■ **Task to carry out**
With any pictures left out, restate word for word the lines in the listing below from the one holding "Given: Select the Drive Type row" through the last.

========

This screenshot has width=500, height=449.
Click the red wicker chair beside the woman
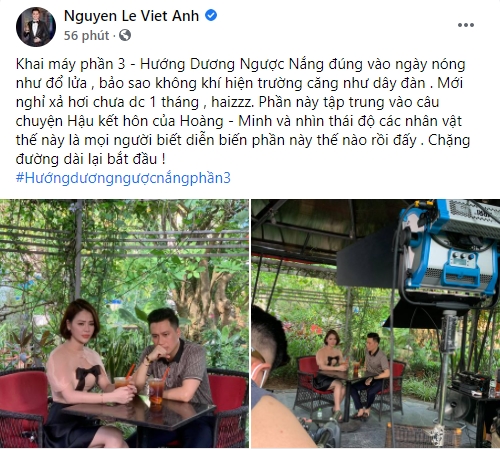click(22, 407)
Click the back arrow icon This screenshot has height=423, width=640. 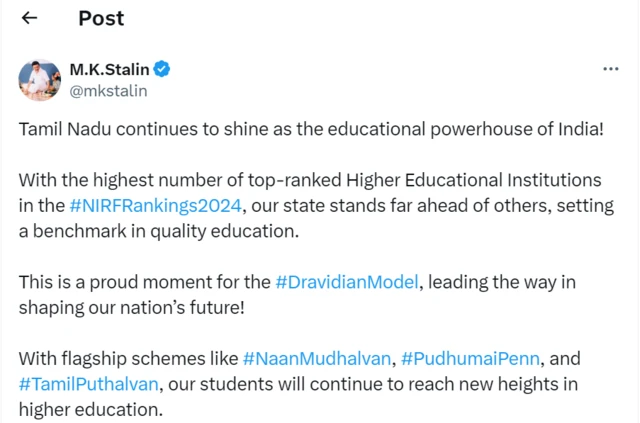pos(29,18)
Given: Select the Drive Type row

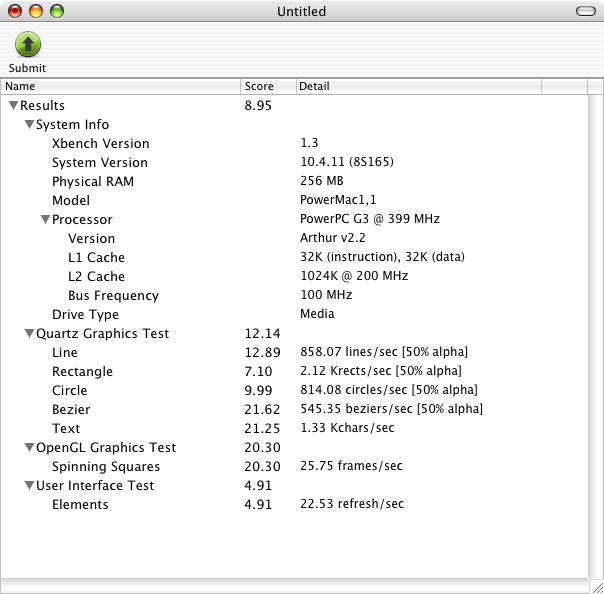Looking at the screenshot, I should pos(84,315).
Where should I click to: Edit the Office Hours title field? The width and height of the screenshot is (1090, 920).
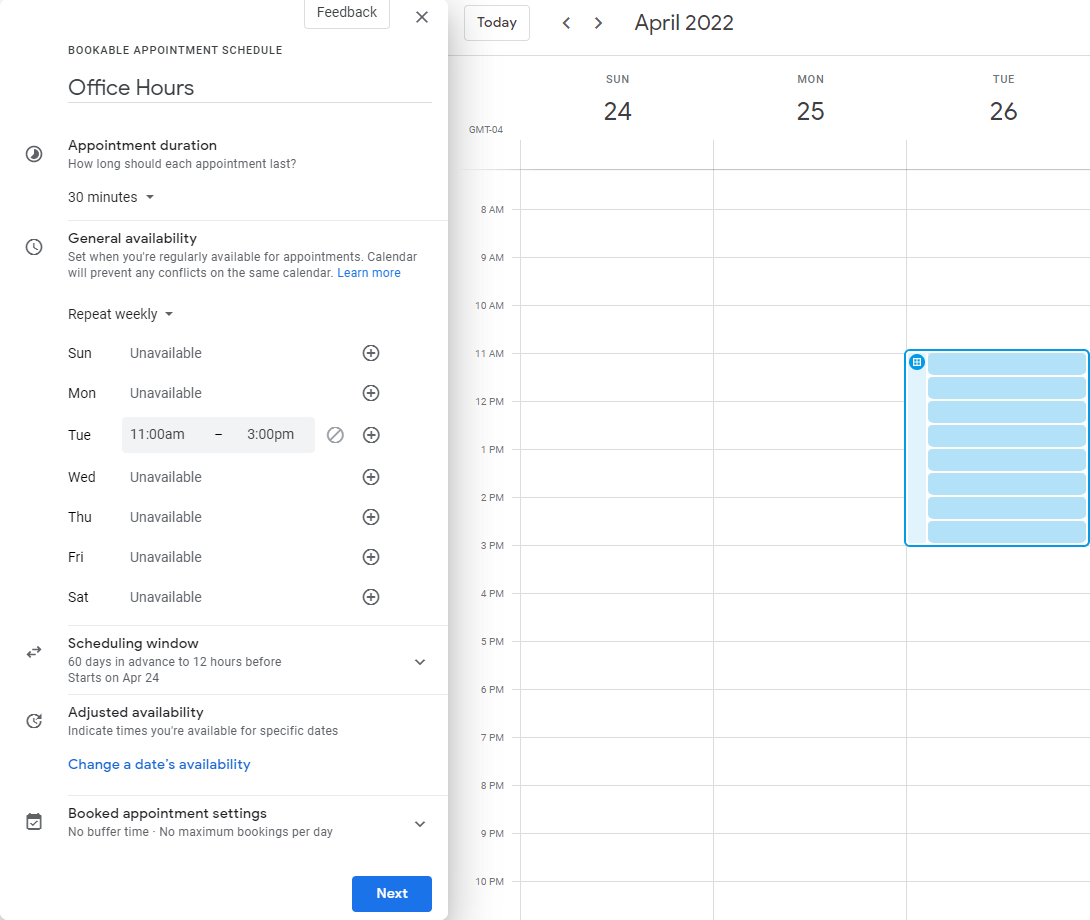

========

■ **Reply**
Given: Select the Drive Type row

Looking at the screenshot, I should pos(84,315).
Where should I click to: Edit the Office Hours title field? The width and height of the screenshot is (1090, 920).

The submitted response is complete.